On branches, the only lights left on in the room.
On December 25 at 11:56 p.m., I realize that it’s our last Christmas in this house.
I’m looking at my watch and thinking about how fast the holidays go—how repetition speeds time up—and it hits me that one year from now, in what will inevitably feel like less than that, my family won’t be celebrating Christmas here in this room.
My house (which has always felt natural to say, except maybe until now) was built over 100 years ago, at the end of the nineteenth century. I’ve never really thought about how there’s been something sturdy beyond its walls—in knowing how long this house has stood here, imagining everything it’s seen.
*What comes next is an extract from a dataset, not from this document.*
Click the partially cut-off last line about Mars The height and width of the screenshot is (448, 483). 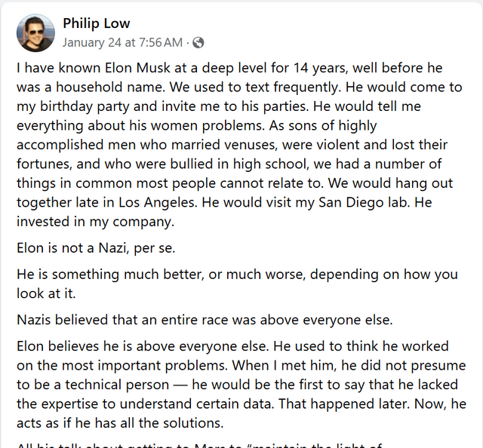point(204,443)
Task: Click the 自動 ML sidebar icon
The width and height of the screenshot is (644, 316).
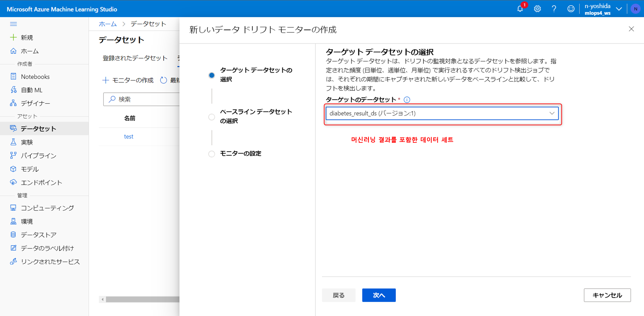Action: 13,90
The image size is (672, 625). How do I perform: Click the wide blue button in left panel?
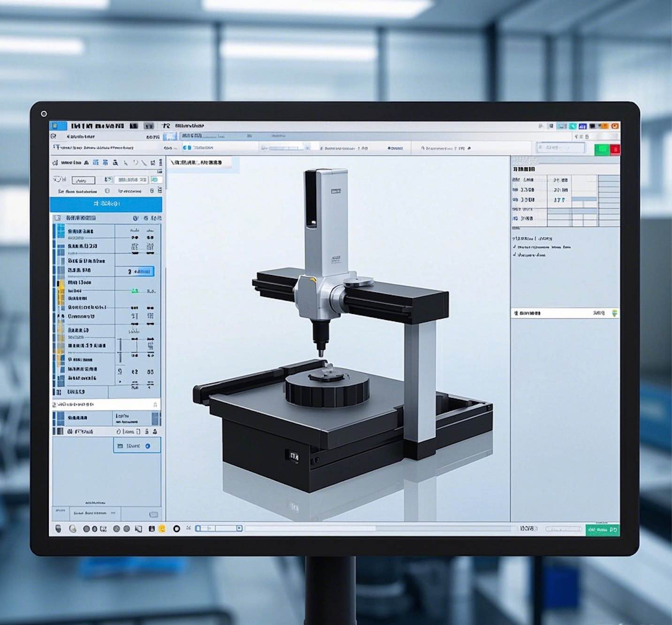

Tonight, my mom tells me that only three other families had lived in this house before we moved in. Four families, including us: It doesn’t seem like a lot, but it suddenly becomes so when I try to conjure up the mothers and grandfathers who’ve walked through these rooms, the children that might—or might not—have raced downstairs like my sister and I used to on Christmas Eve.
I’ve always said I’m not particularly attached to this place, but I’m starting to think more about how an empty space became something my family grew into, something more than a combination of wood and brick.
Sixteen years later, we’ve grown out of it. A year from now, our house will watch another recycling: What’s forgotten under a new coat of paint?
Does all this disappear: tables (that wooden one in the kitchen, the one I used to draw on with crayon), chairs (that stool with the uneven legs), bookshelves (with my mom’s favorite cookbooks, outside the kitchen), years?
It’s December 26 now, but in the living room our Christmas tree still glows, under lamps once lit by gas, beams and plaster put up over a century ago. “Don’t you ever wonder who was sitting in this same room, back in 1896?” my mom asks.
Some things, I’ll insist, don’t just vanish.